Bu tip bir toplumsal ilişki devletin diğer unsurlarını üretmekten öte bir şey yapamaz. Albert Meltzer'in dikkat çektiği gibi bu ancak ve ancak devletçi yansımalara yol açabilir, çünkü "Benjamin Tucker'ın okulu --bireysellik adına-- işverenlerin 'özgürlüğü'nü garanti altına almak için grevlere müdahale edecek olan bir polis gücünün gerekliliğini savundu. Bireyciler adı altında kabul edilen bu okulun tümü polis gücünün gerekliliğini ve böylece hükümeti, hem de anarşizmin ana tanımı hükümetsizliği kabul ederler" (Anarşizm: Lehine ve Aksine Argümanlar, s. 8). İşte kısmen bu nedenledir ki, toplumsal anarşistler bireysel hürriyeti korumak için en iyi araç olan toplumsal mülkiyeti savunurlar.

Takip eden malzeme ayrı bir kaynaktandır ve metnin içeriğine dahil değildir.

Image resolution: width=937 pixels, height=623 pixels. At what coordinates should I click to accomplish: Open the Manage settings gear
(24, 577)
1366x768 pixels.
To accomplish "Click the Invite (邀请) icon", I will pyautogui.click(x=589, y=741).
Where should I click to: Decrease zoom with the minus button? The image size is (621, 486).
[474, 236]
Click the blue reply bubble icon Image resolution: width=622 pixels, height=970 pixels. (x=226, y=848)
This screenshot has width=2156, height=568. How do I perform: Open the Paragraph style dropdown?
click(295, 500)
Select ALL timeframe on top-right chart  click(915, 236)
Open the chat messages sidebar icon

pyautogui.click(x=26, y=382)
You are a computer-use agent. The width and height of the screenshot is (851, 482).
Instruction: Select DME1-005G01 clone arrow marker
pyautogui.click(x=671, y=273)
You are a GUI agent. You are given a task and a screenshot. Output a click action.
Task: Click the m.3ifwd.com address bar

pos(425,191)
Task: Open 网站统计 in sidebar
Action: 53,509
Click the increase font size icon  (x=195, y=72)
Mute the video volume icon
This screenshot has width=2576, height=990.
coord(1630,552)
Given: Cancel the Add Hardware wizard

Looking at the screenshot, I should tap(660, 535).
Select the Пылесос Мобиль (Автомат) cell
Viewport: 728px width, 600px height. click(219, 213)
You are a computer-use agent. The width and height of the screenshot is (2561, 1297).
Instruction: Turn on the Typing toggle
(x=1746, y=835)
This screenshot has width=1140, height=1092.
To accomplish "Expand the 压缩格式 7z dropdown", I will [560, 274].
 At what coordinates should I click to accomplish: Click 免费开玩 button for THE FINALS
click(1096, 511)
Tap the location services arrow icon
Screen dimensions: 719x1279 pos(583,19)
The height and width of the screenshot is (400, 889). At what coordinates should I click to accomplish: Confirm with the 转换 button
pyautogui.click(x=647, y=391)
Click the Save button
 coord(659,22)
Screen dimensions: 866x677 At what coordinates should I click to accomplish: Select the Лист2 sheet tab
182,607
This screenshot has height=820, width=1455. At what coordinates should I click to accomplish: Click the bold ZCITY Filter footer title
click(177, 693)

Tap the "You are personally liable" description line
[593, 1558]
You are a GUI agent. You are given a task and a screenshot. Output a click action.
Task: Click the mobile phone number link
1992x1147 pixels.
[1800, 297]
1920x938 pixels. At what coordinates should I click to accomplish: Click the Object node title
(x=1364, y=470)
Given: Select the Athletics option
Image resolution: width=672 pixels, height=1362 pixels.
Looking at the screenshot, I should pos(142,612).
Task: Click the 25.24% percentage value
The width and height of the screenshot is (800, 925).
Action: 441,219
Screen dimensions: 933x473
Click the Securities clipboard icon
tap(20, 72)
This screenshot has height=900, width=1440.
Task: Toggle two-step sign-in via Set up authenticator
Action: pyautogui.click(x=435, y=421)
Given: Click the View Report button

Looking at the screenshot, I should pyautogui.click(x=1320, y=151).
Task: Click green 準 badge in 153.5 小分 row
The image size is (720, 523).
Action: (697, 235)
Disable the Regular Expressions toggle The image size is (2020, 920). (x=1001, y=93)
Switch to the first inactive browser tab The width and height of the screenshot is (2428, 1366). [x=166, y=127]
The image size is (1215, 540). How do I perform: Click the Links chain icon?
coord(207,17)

Bireyci mülkiyetin kabul edildiği durumda, bu sorunun üstesinden ancak (Tucker'in ekonomik fikirlerinin kaynağı olan) Proudhon'un birden çok işçi gerektiren durumlarda, işyerini çalıştırmak için önerdiği kooperatifler kurulması ile gelinebilir. Bu, doğal olarak toprak ile ilgili olarak toprak sahipliği kurumunu ortadan kaldıracak "işgal [kullanmak için ikamet etme anlamında] ve kullanma" haklarının desteklenmesini gerektirir. Ancak kaynağı kullananlar ona sahip olursa bireysel mülkiyet hiyerarşik (devletçilik/kapitalizm gibi) bir otoriteye yol açmaz. Bu çözüm, Kısım G de tartışacağımız üzere, Bireyci Anarşistlerce de kabul edilmiş gözüküyor. Örneğin Josep Labadie'yi oğluna yazdığı mektupta, ücretli emekten ve "diğerlerinin tahakkümünden" bir an önce uzaklaşması çağrısı yaparken buluyoruz (Carlotta Abderson tarafından alıntılanmış, Tamamen Amerikalı Bir Anarşist, s. 222). Yine Wm. Garry Kline, ABD'li anarşistlerin "servet açısında dikkate değer farklılıklar olmayan, büyük ölçüde kendi işine sahip insanların toplumunu arzuladığına değinir (Bireysel Anarşist, s. 104). Bu kendi işine sahip [olan] bireyler[den oluşan] toplumu görüşüdür ki, onların ülkülerinin gerçek anlamda anarşist olmasını temin eder.
Bunun da ötesinde bireyci anarşistler "tefeciliğe"[ing. usury] saldırırken, piyasalara girmeye engel teşkil eden ve bu nedenle tefeciliği bir başka biçimde yeniden oluşturan sermaye birikimi sorununu gözardı ederler (bunun için Kısım C.4, "Neden piyasa büyük firmaların hakimiyetinde" ye bakınız). Böylece Tucker ve diğer Bireyci Anarşistlerin taraftarlığını yaptığı bankalardaki "serbest piyasa" uygulaması, kooperatif yatırımın yerine kapitalistlerin ekonomik çıkarlarını gözeten, az sayıda bankanın hakim hale geleceği bir sonuç ortaya çıkarabilir (bu biçimin kooperatiflerden daha yüksek getiri sağlayacağı gözönüne alınırsa). Bu soruna tek çözüm Proudhon'un önerdiği gibi bankalarda toplumun sahipliğini ve yönetimini sağlamak olacaktır.
Kapitalist ekonomi içindeki bu gelişme bilindiği için toplumsal anarşistler; toplumsallaşmış, merkezi mekanizmalardan arındırılmış, serbest ve kooperatif emekçe üretimin yapıldığı bir sistem lehine bireysel anarşistlerin görüşlerini kabul etmezler (Bireyci anarşistler hakkındaki tartışma için Kısım G - "Bireyci anarşizm kapitalist midir?"e bakınız).